All of these are point-to-point (or point-to-few-receivers) links that need the distance and noise immunity of differential signaling but use full-duplex communication — you send a command and read the response without any direction switching.

Use the mode parameter on open_serial_port to start in RS-422 mode directly:

open_serial_port(port="/dev/ttyUSB0", baudrate=9600, mode="rs422")

Or open first and switch:

open_serial_port(port="/dev/ttyUSB0", baudrate=9600)
set_port_mode(port="/dev/ttyUSB0", mode="rs422")

RS-422 mode disables tools that don’t apply to differential links:

  • RS-232 modem tools blocked: get_modem_lines, set_modem_lines, pulse_line, send_break, set_break_condition — these control RS-232 signal lines that have no meaning on an RS-422 link. Your adapter may expose RTS/DTR, but they serve no RS-422 function.
  • RS-485 bus tools blocked: set_rs485_mode, rs485_transact, rs485_scan_addresses — these manage half-duplex direction control. RS-422 is full-duplex, so direction control is not needed.

Everything else works normally:

  • transact — send a command and read the response
  • read_serial / write_serial — read and write data
  • configure_serial — change baud rate, timeouts, line endings
  • file_transfer_send / file_transfer_receive — XMODEM/YMODEM/ZMODEM transfers
  • All other common tools

Use check_rs422_support to detect your adapter’s RS-422 capabilities:

check_rs422_support(port="/dev/ttyUSB0")

This reports the adapter chip family, whether it supports dual differential pairs natively, and any adapter-specific notes. The same USB-serial adapters that work with RS-485 generally work with RS-422 — the difference is in the wiring, not the chip.

Most RS-422 communication uses the same USB-serial adapters as RS-485, with different wiring:

AdapterRS-422 Notes
FTDI FT2232H / FT4232HDual/quad-channel chips. Each channel can drive a differential pair via external transceiver. Native RS-422 support with appropriate breakout board.
FTDI FT232R / FT232HSingle-channel. Works with external RS-422 transceiver (MAX490, SN75179). Most common setup.
CP2105 / CP2108Silicon Labs dual/quad-channel. Each channel supports RS-422 with external transceiver.
CH340 / CH341Budget adapters. Work with external RS-422 transceiver but timing is less precise at high speeds.

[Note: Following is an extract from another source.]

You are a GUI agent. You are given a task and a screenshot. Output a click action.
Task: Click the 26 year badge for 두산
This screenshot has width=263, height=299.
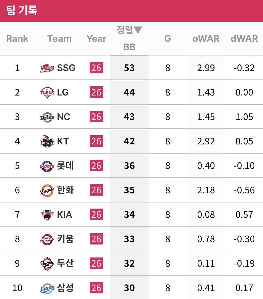96,264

RS-422 vs RS-485: same wires, different topology

Section titled “RS-422 vs RS-485: same wires, different topology”

RS-422 and RS-485 are electrically compatible — they use the same differential signaling levels and the same transceiver chips (like the MAX485/MAX490 family). The difference is topology:

AspectRS-422RS-485
Wiring4 wires: TX+, TX-, RX+, RX-2 wires: A, B (shared bus)
DirectionFull-duplex (always)Half-duplex (most common)
Transmitters1 per pairMany, taking turns
ReceiversUp to 10 per pairUp to 32 (or 256)
Direction controlNone neededDE/RE pin toggling
Bus arbitrationNone neededProtocol-dependent (Modbus, etc.)

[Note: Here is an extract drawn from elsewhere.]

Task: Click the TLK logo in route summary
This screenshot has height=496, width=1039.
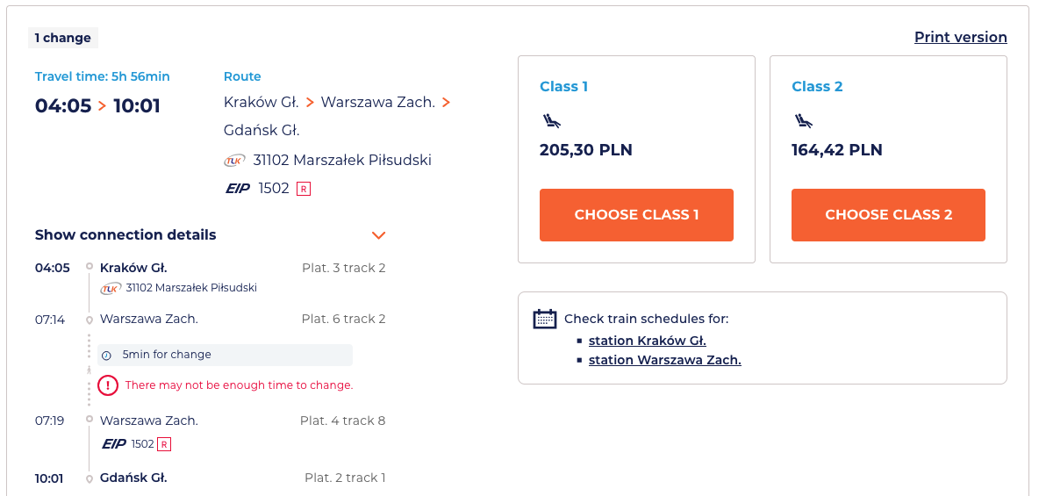Action: pyautogui.click(x=234, y=161)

If your device uses 4 wires with dedicated TX and RX pairs and doesn’t need bus arbitration, it is RS-422. Use RS-422 mode in mcserial.

If your device uses 2 wires with multiple devices taking turns transmitting, it is RS-485. Use RS-485 mode.

A temperature sensor is mounted 500 meters from the control room, connected via RS-422 differential cable:

# Discover the adapter
list_serial_ports(grep="FTDI")
# Open in RS-422 mode at the sensor's baud rate
open_serial_port(port="/dev/ttyUSB0", baudrate=9600, mode="rs422")
# Set line ending for the sensor protocol
configure_serial(port="/dev/ttyUSB0", line_ending="crlf")
# Query the sensor
transact(port="/dev/ttyUSB0", data="READ TEMP", response_terminator="\r\n")
# Check adapter capabilities
check_rs422_support(port="/dev/ttyUSB0")

The workflow is identical to RS-232 — just transact to send commands and read responses. The difference is entirely at the physical layer (differential signaling over long cable), which the adapter handles transparently.